- _EXTRACT PROVIDED_:
········

DEB FISCHER, Nebraska                RICHARD BLUMENTHAL, Connecticut
JERRY MORAN, Kansas                  BRIAN SCHATZ, Hawaii
DAN SULLIVAN, Alaska                 EDWARD J. MARKEY, Massachusetts
DEAN HELLER, Nevada                  TOM UDALL, New Mexico
JAMES M. INHOFE, Oklahoma            GARY C. PETERS, Michigan
MIKE LEE, Utah                       TAMMY BALDWIN, Wisconsin
RON JOHNSON, Wisconsin               TAMMY DUCKWORTH, Illinois
SHELLEY MOORE CAPITO, West Virginia  MARGARET WOOD HASSAN, New Hampshire

CORY GARDNER, Colorado               CATHERINE CORTEZ MASTO, Nevada
TODD C. YOUNG, Indiana               JON TESTER, Montana
                       Nick Rossi, Staff Director
                 Adrian Arnakis, Deputy Staff Director
                    Jason Van Beek, General Counsel
                 Kim Lipsky, Democratic Staff Director
           Christopher Day, Democratic Deputy Staff Director








                                                    Calendar No. 718
115th Congress       }                         {            Report
                                 SENATE
 2d Session          }                         {             115-415

======================================================================



 
ALLOWING ALASKA TO IMPROVE VITAL OPPORTUNITIES IN THE RURAL ECONOMY ACT

                                _______
                                

                December 5, 2018.--Ordered to be printed

                                _______
                                

Mr. Thune, from the Committee on Commerce, Science, and Transportation, 
                        submitted the following

                              R E P O R T

                         [To accompany S. 1965]

      [Including cost estimate of the Congressional Budget Office]

    The Committee on Commerce, Science, and Transportation, to 
which was referred the bill (S. 1965) to amend the Marine 
Mammal Protection Act of 1972 to protect the cultural practices 
and livelihoods of producers of Alaska Native handicrafts and 
traditional mammoth ivory products, and for other purposes, 
having considered the same, reports favorably thereon with an 
amendment (in the nature of a substitute) and recommends that 
the bill (as amended) do pass.

                          Purpose of the Bill

    The purpose of S. 1965 is to amend the Marine Mammal 
Protection Act of 1972 (MMPA)\1\ to do the following: clearly 
define traditional and authentic native handicrafts and 
clothing; explicitly state that these items may be sold in 
interstate commerce; and prohibit States from prohibiting the 
possession or sale of certain Alaska Native-produced ivory 
handicrafts that are legal under Federal law.

········

- _EXCERPTED DATA_:
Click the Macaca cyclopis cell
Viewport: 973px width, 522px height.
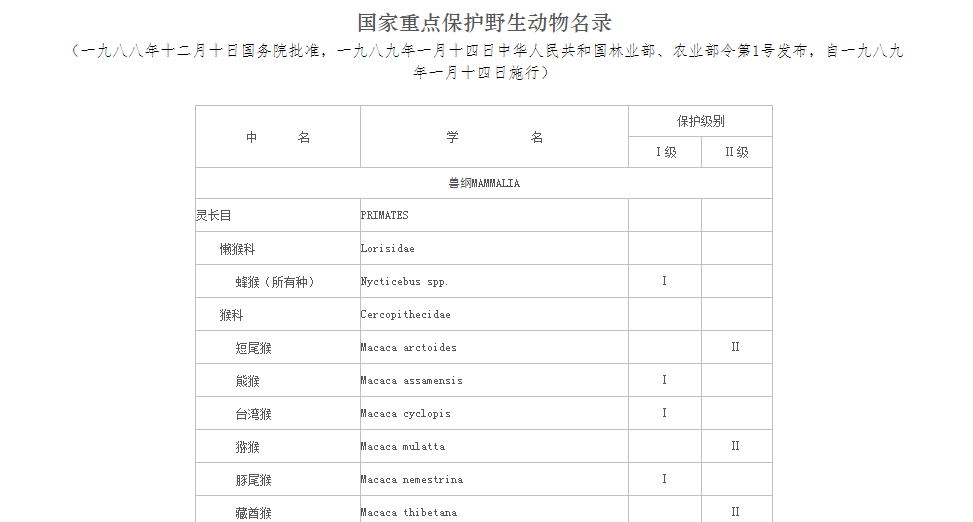click(495, 413)
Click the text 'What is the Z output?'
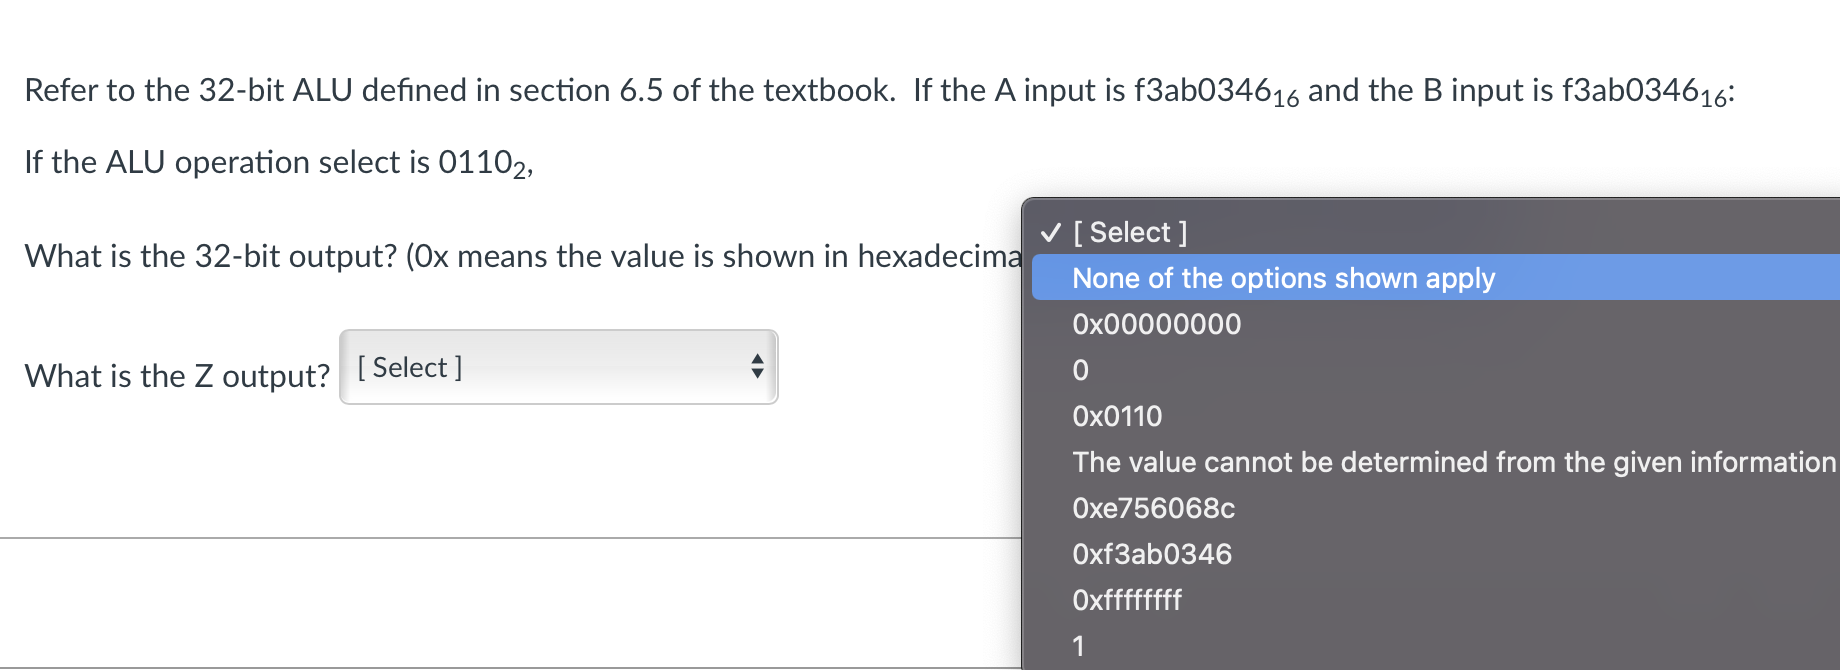This screenshot has width=1840, height=670. [176, 376]

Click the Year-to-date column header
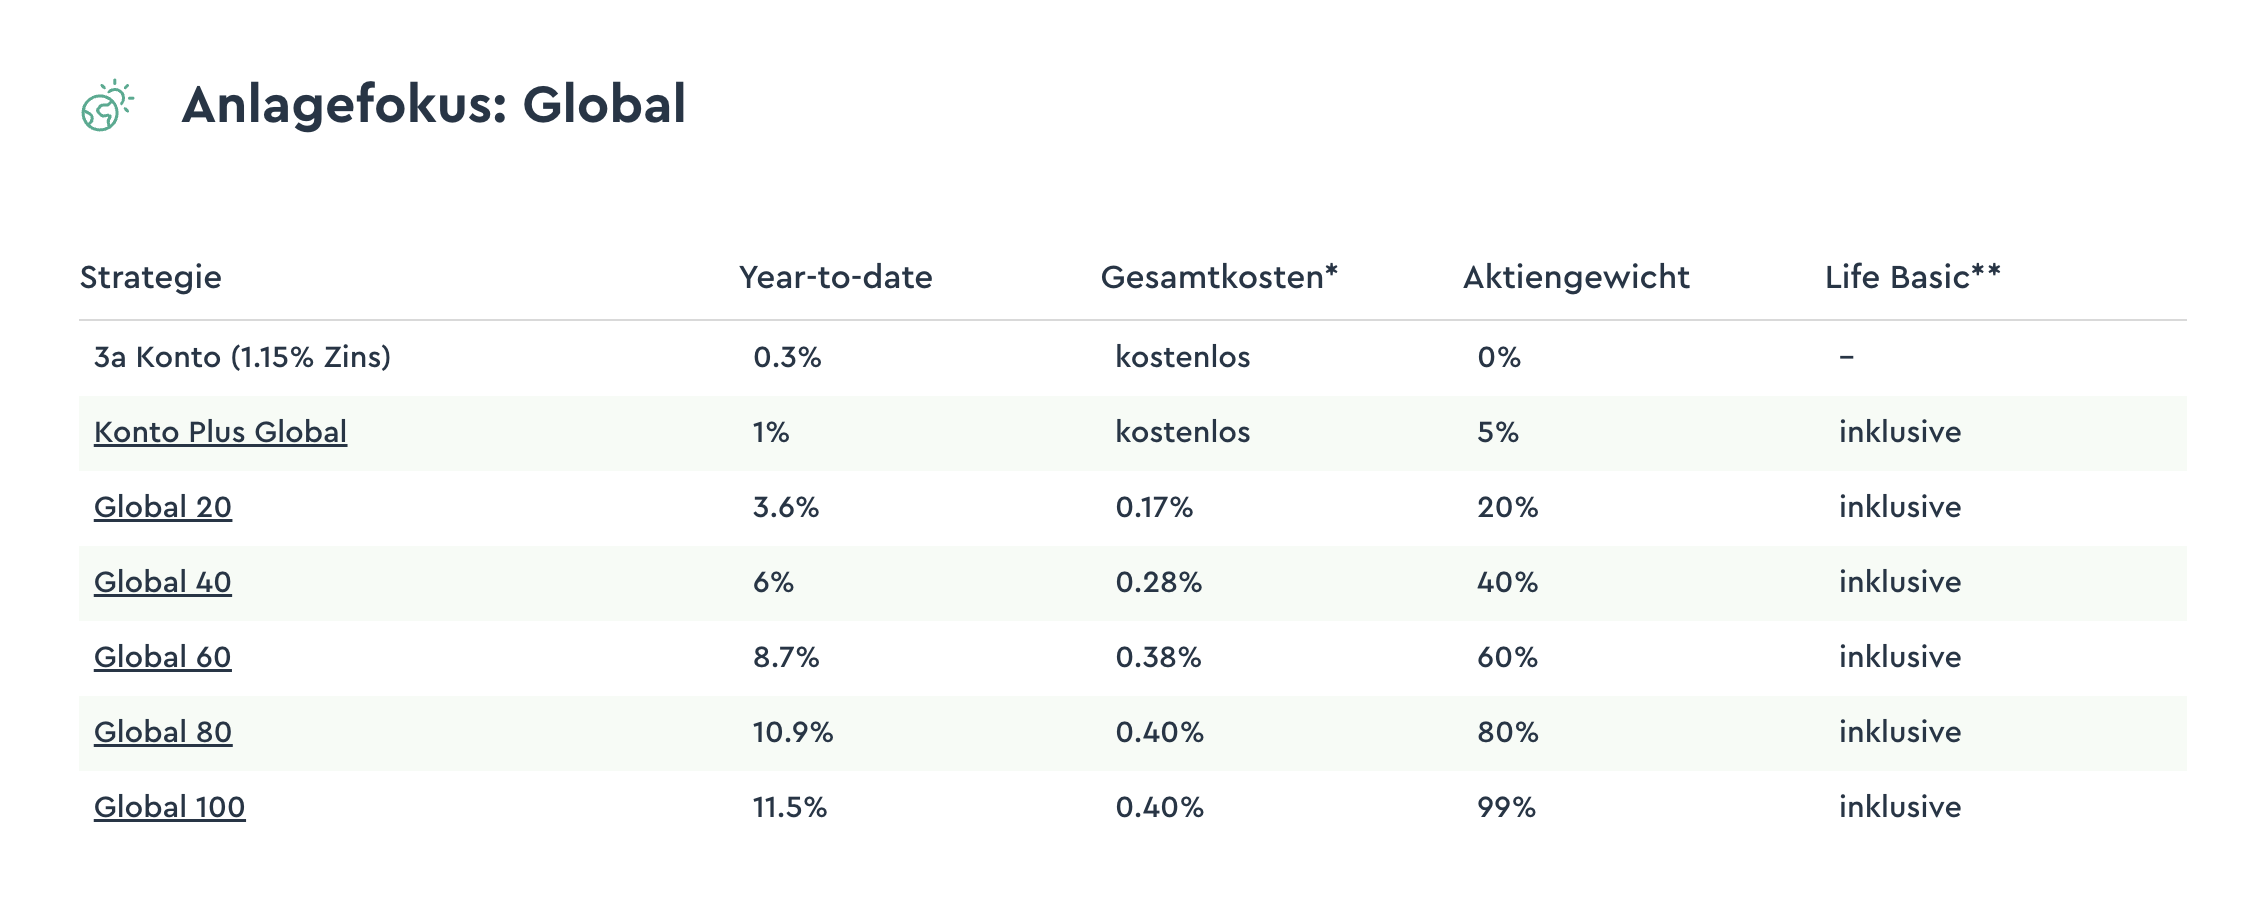(836, 277)
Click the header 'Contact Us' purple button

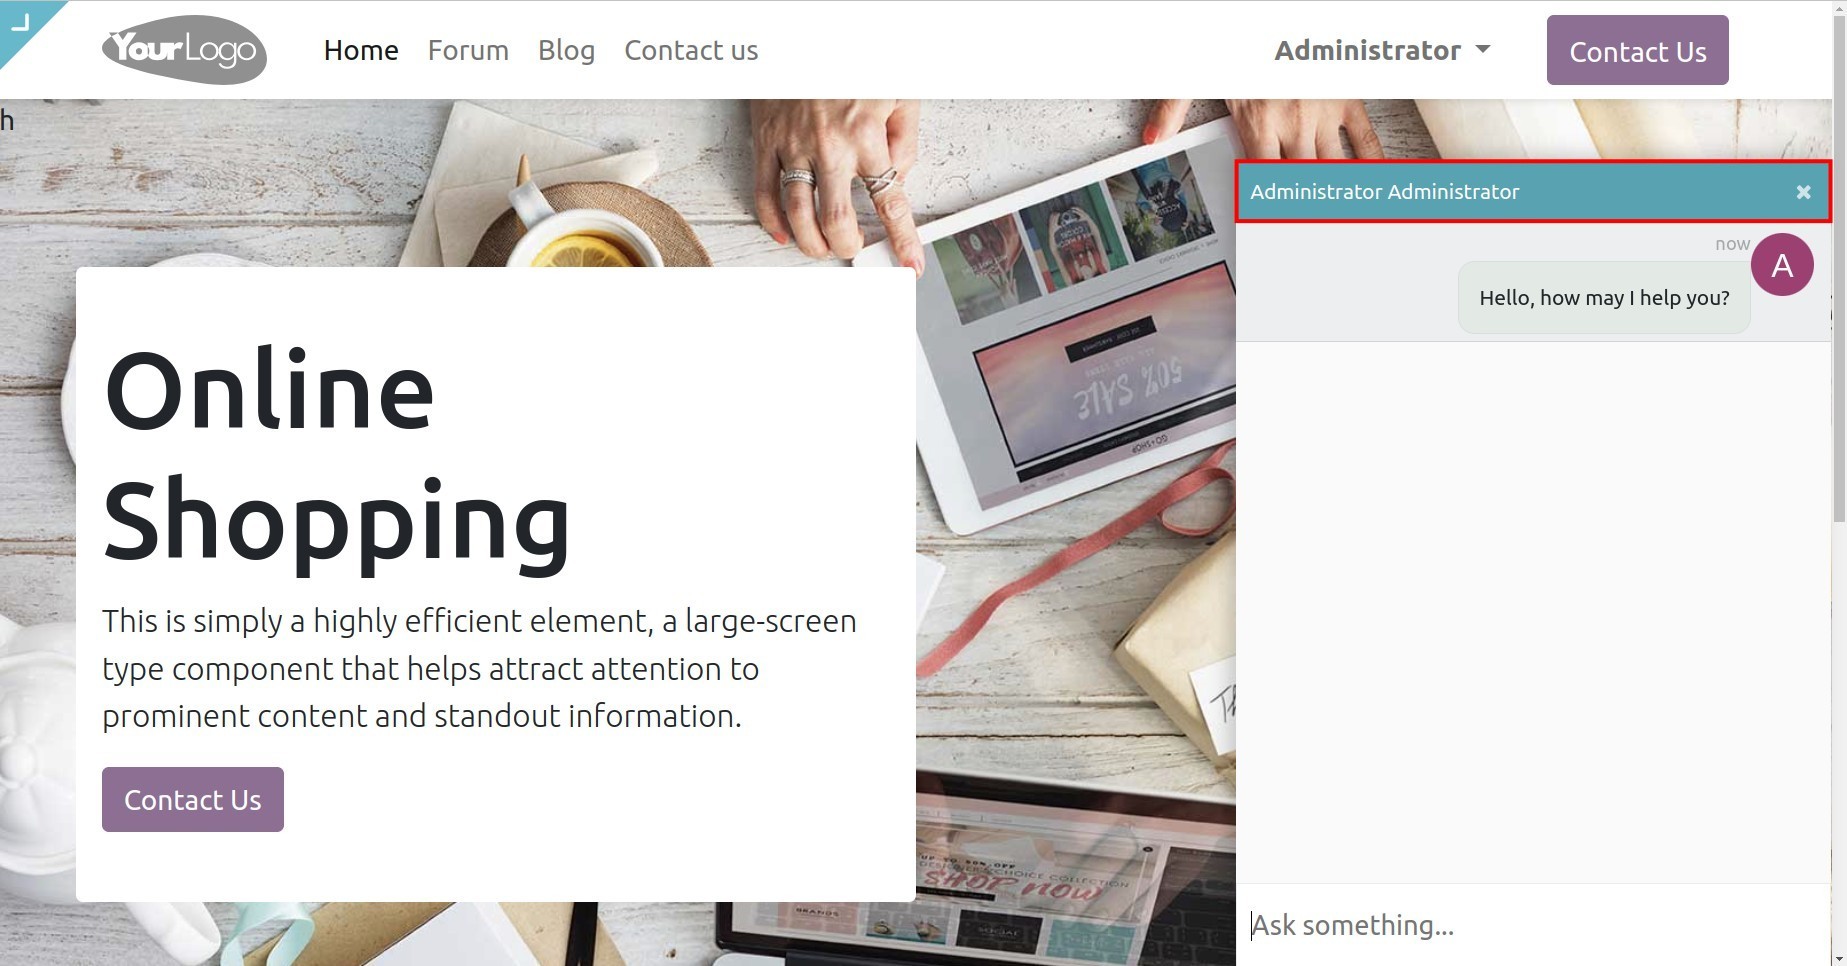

········

- _OBJECTIVES_:
A - Using the Senate report excerpt, decide whether each statement agrees with it: (i) the committee reported the bill favorably without any amendment; (ii) the report was ordered to be printed on December 5, 2018; (iii) the bill would let States prohibit the sale of Alaska Native ivory handicrafts that are legal under Federal law. Answer yes or no for each and quote the words of the text that decide it.
B - Answer these questions from the Senate report excerpt:
(i) Who submitted the report?
(ii) Which act does S. 1965 amend?
(iii) Who is listed as General Counsel?
C - Repeat the portion of the Senate report excerpt between "The purpose of" and "under Federal law.", inclusive.

- _SOLUTIONS TO THE EXERCISE_:
A -
(i) No: "reports favorably thereon with an amendment (in the nature of a substitute)"
(ii) Yes: "December 5, 2018.--Ordered to be printed"
(iii) No: "prohibit States from prohibiting the possession or sale of certain Alaska Native-produced ivory handicrafts that are legal under Federal law"

B -
(i) Mr. Thune, from the Committee on Commerce, Science, and Transportation
(ii) The Marine Mammal Protection Act of 1972 (MMPA)
(iii) Jason Van Beek

C -
The purpose of S. 1965 is to amend the Marine Mammal 
Protection Act of 1972 (MMPA)\1\ to do the following: clearly 
define traditional and authentic native handicrafts and 
clothing; explicitly state that these items may be sold in 
interstate commerce; and prohibit States from prohibiting the 
possession or sale of certain Alaska Native-produced ivory 
handicrafts that are legal under Federal law.